* WHAT THIS TASK INVOLVES *
Can you rewrite the rows below, from the line containing "Given: Open the Essentials workspace dropdown" through the end of the rows, as a two-column CSV with the headers instruction and response? Put each row's text and its answer in separate quoted fields, replacing any line breaks with spaces.

- - -

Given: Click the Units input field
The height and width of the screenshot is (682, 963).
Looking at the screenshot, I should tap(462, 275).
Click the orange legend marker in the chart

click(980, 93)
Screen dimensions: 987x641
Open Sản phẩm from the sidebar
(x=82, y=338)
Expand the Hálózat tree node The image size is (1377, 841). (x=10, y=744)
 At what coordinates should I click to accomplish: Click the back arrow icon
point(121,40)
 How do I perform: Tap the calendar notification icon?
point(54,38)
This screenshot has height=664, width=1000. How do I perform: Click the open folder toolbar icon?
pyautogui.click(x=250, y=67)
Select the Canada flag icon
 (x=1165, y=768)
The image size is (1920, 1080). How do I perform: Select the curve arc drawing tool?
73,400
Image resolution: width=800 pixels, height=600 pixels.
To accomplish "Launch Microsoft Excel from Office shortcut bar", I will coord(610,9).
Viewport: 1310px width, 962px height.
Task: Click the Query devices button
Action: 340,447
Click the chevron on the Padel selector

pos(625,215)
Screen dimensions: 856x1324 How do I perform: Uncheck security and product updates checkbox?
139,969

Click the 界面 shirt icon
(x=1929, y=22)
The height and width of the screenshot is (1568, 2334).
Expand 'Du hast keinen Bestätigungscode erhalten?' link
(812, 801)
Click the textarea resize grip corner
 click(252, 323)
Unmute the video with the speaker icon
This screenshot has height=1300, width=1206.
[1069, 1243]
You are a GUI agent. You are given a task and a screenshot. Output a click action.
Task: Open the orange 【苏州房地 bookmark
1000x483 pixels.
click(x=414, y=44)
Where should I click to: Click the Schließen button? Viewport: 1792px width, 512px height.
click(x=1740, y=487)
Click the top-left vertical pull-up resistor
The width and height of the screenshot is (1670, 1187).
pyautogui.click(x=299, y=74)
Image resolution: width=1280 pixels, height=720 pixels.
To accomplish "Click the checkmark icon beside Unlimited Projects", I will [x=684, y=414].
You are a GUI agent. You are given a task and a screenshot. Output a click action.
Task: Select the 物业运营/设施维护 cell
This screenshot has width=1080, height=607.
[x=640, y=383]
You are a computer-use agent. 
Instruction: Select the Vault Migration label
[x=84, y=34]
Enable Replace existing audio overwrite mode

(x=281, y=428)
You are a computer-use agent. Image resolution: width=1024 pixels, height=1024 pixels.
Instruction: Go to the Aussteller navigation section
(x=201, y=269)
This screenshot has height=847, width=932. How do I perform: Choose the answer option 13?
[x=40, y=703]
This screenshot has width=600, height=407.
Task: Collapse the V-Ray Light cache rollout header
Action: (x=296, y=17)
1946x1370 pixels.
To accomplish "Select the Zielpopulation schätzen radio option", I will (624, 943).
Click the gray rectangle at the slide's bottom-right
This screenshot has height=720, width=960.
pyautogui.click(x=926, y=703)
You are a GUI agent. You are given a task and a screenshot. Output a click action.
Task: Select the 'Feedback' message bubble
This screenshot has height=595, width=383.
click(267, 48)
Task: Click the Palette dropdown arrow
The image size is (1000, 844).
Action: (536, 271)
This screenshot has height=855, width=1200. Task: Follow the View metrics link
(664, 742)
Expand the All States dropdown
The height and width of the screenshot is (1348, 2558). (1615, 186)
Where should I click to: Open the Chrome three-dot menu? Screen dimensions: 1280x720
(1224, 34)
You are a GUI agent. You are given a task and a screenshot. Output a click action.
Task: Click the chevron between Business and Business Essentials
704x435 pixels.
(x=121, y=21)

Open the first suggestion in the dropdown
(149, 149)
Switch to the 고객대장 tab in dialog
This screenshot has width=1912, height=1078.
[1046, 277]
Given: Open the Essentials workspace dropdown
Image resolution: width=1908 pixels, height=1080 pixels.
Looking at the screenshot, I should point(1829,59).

- - -

* RESPONSE TO THIS TASK *
instruction,response
"Given: Open the Essentials workspace dropdown Image resolution: width=1908 pixels, height=1080 pixels.","Looking at the screenshot, I should point(1829,59)."